Enough has been said of the teacher’s duty in the direction of developing taste. It is self-evident that no teacher can help a child to appreciate that which is beautiful, unless she herself appreciates it. The fountain cannot rise higher than its source. We must be that which we would help the children to become. Therefore, it is of the utmost importance that the teacher’s reading be carefully directed. I know of no way in which a teacher can better serve her children than by reading the best books. This reading will be, of course, in the line of her own tastes and interests. Every year, at the least, a new book should become a teacher’s possession. She should not only buy it to keep, but she should read and re-read it, until its contents become a part of herself. Every year should widen her horizon, and enable her to see more truly than she has seen before. Every book thus read and re-read becomes a definite force in her life, and unconsciously directs her teaching. The teacher who would guide her pupils in the fields of literature, must herself frequent the paths in which she desires their feet to tread.
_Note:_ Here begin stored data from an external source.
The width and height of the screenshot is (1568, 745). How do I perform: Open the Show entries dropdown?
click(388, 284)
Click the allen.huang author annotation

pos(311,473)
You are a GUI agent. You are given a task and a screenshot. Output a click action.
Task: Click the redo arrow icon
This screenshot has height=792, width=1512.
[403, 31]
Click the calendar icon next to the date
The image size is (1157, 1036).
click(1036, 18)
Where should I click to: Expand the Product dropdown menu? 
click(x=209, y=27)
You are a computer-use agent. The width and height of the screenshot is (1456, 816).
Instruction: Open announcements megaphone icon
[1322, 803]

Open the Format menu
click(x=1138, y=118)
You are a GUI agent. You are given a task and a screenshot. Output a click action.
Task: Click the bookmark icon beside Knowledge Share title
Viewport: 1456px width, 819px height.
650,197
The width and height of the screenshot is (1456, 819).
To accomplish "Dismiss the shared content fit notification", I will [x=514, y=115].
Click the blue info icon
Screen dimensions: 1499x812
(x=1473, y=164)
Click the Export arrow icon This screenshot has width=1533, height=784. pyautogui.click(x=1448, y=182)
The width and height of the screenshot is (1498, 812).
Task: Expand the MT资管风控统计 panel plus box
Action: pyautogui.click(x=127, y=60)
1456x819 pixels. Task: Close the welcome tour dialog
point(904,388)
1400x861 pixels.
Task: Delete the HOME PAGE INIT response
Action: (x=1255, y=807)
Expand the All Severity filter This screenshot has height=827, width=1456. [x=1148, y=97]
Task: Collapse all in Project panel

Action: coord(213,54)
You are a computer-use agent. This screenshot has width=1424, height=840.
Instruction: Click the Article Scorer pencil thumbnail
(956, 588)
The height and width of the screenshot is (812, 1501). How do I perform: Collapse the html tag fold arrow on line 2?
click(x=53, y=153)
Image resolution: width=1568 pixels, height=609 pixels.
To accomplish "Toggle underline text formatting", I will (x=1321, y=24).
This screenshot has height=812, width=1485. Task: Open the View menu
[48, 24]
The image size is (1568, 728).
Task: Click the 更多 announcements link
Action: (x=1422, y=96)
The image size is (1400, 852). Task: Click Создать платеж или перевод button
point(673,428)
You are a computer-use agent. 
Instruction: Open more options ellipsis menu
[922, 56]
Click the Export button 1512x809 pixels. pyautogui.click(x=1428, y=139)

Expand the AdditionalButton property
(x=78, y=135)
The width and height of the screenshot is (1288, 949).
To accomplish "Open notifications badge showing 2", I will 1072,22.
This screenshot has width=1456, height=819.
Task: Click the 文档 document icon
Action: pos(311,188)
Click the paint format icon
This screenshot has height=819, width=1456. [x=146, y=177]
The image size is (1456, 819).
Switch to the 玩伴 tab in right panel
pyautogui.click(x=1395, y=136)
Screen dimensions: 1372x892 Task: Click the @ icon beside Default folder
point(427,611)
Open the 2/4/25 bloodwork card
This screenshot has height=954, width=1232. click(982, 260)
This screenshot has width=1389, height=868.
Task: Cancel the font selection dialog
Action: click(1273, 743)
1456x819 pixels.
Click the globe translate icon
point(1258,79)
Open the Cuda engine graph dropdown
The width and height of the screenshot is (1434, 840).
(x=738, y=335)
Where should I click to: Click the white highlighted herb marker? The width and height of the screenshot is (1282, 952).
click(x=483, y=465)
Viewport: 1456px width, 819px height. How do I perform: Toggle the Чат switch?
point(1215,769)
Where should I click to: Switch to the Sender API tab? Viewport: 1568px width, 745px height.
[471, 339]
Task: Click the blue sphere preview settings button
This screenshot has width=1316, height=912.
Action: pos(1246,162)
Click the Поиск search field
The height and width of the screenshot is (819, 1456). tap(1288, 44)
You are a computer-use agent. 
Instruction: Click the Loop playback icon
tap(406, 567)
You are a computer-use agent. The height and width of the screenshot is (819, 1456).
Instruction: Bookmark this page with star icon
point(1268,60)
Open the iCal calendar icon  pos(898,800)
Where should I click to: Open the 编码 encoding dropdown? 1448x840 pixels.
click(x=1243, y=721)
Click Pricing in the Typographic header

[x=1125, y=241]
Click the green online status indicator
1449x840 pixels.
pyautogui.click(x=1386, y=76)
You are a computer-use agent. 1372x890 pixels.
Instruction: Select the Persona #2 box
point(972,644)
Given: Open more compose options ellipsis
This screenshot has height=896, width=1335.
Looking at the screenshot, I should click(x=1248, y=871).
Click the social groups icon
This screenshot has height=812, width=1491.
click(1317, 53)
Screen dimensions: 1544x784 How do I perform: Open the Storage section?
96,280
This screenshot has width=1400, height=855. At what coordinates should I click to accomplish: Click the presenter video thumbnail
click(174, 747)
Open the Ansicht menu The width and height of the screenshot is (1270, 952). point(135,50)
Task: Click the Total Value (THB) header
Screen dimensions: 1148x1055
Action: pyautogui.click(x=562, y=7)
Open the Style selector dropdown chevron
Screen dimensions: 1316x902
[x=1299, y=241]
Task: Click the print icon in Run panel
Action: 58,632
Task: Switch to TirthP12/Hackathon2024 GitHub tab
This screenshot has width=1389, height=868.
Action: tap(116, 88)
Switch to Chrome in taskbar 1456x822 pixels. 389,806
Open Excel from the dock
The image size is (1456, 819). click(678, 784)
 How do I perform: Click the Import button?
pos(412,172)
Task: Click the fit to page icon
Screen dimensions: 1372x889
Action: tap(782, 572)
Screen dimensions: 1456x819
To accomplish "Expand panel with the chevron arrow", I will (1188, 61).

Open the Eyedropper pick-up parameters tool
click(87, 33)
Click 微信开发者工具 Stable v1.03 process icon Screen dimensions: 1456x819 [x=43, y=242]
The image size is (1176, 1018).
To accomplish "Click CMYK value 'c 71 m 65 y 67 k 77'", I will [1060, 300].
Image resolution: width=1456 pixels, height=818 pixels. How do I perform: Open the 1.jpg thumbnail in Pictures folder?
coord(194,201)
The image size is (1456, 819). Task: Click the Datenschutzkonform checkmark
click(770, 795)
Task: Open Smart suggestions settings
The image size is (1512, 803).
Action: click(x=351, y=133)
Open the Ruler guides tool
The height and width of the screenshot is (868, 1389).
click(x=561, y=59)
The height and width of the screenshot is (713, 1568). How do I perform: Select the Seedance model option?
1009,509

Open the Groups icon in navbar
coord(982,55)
If the crowns of all the kingdoms of the empire were laid down at my feet in exchange for my books and my love of reading, I would spurn them all.

Fénelon.

CHAPTER III.
LEARNING TO READ.

The problem of teaching would be solved could the teacher know how her well-devised plan of action really affects her pupil. Patiently and persistently she follows her foreordained method, but who can know the critical moment when the mind opens to take in the new idea, and to delight in the consciousness of growth? Who can name or describe the Open Sesame that unlocks the world of books to the child?